PowerGREP can automatically mark foldable blocks in a file based on the file’s contents. This allows you to quickly fold parts of the file in a logical way, without having to manually select each blocks first. PowerGREP can use file navigation schemes designed for EditPad Pro to mark these foldable blocks. PowerGREP ships with such schemes for a wide variety of file formats. If you want to use a certain file navigation scheme for files with a certain extension, select that scheme from the drop-down list and then make sure the extension is listed in the semicolon-delimited list of extensions for the scheme. Also make sure the extension isn’t listed for any other scheme.

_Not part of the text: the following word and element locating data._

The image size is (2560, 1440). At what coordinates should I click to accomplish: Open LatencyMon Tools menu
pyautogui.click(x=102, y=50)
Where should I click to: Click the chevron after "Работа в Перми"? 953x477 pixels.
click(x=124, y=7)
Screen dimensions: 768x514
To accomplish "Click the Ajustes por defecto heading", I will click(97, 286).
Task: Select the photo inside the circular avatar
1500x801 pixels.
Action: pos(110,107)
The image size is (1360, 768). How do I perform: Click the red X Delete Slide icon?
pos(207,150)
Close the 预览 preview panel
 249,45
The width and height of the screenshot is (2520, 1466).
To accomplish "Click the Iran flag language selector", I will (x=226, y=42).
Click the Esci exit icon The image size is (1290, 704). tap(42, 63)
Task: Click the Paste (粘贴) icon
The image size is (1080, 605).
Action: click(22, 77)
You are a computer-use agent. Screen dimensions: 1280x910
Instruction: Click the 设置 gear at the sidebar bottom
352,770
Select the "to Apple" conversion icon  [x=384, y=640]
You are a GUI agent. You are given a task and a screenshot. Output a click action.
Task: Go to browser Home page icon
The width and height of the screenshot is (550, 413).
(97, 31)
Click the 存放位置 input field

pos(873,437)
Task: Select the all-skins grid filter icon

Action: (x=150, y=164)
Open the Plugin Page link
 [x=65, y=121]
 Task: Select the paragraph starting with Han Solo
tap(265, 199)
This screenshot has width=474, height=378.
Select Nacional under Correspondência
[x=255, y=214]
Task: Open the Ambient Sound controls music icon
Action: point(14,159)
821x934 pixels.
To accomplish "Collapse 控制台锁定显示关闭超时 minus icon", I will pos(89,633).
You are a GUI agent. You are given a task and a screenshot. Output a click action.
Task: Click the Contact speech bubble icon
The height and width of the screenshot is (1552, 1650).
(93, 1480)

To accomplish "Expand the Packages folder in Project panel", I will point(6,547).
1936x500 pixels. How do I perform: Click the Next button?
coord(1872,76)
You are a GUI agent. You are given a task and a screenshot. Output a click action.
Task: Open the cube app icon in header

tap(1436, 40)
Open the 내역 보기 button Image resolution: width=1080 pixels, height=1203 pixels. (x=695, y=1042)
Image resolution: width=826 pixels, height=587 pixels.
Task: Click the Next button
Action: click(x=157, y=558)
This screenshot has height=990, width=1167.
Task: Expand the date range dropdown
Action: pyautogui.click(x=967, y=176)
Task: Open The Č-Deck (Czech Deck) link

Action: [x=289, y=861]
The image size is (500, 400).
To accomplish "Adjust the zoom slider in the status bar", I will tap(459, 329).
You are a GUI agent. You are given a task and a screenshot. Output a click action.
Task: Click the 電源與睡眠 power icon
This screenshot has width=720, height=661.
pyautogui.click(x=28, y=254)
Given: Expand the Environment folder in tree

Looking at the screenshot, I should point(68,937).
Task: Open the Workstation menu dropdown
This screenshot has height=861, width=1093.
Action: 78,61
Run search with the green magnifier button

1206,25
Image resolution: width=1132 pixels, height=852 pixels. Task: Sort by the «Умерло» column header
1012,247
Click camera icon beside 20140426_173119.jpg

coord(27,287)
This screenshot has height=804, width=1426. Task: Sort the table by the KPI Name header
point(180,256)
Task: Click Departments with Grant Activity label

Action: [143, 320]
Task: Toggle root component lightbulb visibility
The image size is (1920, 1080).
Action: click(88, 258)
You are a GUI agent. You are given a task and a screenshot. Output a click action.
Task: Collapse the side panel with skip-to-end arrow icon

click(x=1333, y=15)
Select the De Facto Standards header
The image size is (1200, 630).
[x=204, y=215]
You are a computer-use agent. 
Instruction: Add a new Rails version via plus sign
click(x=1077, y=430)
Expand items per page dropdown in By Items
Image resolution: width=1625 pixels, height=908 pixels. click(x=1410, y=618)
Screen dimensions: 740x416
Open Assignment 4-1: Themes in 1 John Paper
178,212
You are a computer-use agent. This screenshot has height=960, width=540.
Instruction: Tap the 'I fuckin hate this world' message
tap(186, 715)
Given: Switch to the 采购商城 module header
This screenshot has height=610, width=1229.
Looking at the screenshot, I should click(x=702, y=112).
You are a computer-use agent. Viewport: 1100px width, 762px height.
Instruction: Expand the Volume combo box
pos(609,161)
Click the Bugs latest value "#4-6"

If there’s no file navigation scheme for a particular file format, you can still use automatic folding based on the indentation of the lines in the file. PowerGREP does this for any file that doesn’t have a file navigation scheme and that matches one of the file masks in the “fold files matching these file masks based on indentation”. By default no masks are specified, so no files are folded based on indentation. You could set it to * to fold all files without file navigation schemes based on indentation.

Backups

The backup settings in the Editor section of the Preferences are used whenever you overwrite a file using PowerGREP’s built-in editor. These backups are added to the Undo History where you can restore files from their backups or clean up the backups.

The available backup settings are the same as the backup settings on the Action panel. They’re described in detail in the Action panel reference. Your backup settings for the editor are also used as the default whenever you clear the Action panel.